Advance Life Support : Airway Management, Ventilation

The Advanced Life Support (ALS) course aims to coach vital resuscitation skills to medical personnel especially those working in acute and critical care areas.
This course extends beyond the basic ABCs of resuscitation and intends to equip participants with the skills and knowledge to perform as a vital member of the resuscitation team.

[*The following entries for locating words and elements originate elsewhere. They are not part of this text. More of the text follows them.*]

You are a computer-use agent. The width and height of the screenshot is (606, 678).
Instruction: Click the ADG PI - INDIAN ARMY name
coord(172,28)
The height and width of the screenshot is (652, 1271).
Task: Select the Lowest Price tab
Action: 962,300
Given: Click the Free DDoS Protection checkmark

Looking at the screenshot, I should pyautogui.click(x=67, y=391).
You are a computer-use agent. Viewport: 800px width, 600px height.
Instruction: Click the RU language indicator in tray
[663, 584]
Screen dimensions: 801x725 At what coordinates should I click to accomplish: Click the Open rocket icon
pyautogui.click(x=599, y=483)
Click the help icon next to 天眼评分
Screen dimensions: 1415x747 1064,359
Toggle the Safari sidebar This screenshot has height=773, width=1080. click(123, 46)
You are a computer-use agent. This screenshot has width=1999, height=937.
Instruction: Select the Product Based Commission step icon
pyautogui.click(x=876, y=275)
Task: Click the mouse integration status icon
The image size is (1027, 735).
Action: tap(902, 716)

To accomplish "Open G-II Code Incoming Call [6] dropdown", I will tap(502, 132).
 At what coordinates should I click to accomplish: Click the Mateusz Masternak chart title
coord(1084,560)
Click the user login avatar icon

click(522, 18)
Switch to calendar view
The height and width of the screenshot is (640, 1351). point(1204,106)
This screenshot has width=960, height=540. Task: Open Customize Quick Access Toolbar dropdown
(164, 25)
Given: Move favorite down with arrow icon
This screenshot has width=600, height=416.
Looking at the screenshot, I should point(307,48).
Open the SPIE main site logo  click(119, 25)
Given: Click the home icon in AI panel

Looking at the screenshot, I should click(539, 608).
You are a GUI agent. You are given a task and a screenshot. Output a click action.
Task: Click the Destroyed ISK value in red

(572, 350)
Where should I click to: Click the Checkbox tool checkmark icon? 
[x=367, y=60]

Strong Basic Life Support (BLS) skills are the foundation of ALS therefore participants are expected to have passed the BLS Course before enrolling for this course

BLS Primary Survey

ALS Secondary Survey

• The ALS Secondary Survey is conducted after the BLS Primary Survey when more advanced management techniques are needed.
• Advanced airway interventions may include the laryngeal mask airway (LMA), or endotracheal tube (ETT) insertion.
• Advanced circulatory interventions may include drugs to control heart rhythm and support blood pressure.
• An important component of this survey is the differential diagnosis, where identification and treatment of the underlying causes may be critical to patient outcome. In the ALS Secondary Survey, you continue to assess and perform an action as appropriate until transfer to the next level of care. Many times, assessments and actions in ALS will be performed simultaneously by team members

Airway Management & Ventilation

Maintaining oxygenation during CPR and peri-arrest period is important. As an
integral part of oxygenation, a patent airway is paramount to facilitate adequate
ventilation to improve oxygenation and sufficient elimination of carbon dioxide.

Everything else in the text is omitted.